-- Exercise inputs follows --
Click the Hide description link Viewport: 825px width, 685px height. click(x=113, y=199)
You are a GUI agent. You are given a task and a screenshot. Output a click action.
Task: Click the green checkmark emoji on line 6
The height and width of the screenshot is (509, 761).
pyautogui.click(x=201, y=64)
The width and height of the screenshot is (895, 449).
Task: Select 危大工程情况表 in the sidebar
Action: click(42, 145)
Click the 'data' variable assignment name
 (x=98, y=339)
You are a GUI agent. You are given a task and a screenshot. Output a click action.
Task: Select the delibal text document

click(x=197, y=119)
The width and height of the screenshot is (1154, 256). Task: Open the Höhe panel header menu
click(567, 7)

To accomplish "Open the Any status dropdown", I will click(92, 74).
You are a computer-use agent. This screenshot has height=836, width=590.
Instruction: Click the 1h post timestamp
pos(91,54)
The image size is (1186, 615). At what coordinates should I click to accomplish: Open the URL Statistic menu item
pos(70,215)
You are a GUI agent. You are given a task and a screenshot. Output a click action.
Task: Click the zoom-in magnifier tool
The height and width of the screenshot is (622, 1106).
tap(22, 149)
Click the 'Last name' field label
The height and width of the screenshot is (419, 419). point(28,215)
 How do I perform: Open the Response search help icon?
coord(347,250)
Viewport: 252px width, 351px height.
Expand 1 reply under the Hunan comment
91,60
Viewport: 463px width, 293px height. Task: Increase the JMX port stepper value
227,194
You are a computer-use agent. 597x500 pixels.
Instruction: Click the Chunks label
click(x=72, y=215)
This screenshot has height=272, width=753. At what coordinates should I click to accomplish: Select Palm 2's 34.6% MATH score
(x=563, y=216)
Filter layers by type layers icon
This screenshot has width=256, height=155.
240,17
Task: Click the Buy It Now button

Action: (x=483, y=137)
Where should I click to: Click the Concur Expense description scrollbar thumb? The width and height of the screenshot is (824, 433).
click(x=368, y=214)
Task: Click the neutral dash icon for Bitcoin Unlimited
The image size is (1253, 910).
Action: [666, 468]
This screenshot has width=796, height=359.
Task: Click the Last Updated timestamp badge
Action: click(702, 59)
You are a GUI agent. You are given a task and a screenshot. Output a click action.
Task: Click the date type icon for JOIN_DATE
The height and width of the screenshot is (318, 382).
-- Exercise inputs concluded --
In the listing above, start at the line with "Task: Select the delibal text document", go on through the line with "You are a computer-use agent. 597x500 pixels.", and copy each of those lines exactly; leave out all the rest.

Worked solution:
Task: Select the delibal text document

click(x=197, y=119)
The width and height of the screenshot is (1154, 256). Task: Open the Höhe panel header menu
click(567, 7)

To accomplish "Open the Any status dropdown", I will click(92, 74).
You are a computer-use agent. This screenshot has height=836, width=590.
Instruction: Click the 1h post timestamp
pos(91,54)
The image size is (1186, 615). At what coordinates should I click to accomplish: Open the URL Statistic menu item
pos(70,215)
You are a GUI agent. You are given a task and a screenshot. Output a click action.
Task: Click the zoom-in magnifier tool
The height and width of the screenshot is (622, 1106).
tap(22, 149)
Click the 'Last name' field label
The height and width of the screenshot is (419, 419). point(28,215)
 How do I perform: Open the Response search help icon?
coord(347,250)
Viewport: 252px width, 351px height.
Expand 1 reply under the Hunan comment
91,60
Viewport: 463px width, 293px height. Task: Increase the JMX port stepper value
227,194
You are a computer-use agent. 597x500 pixels.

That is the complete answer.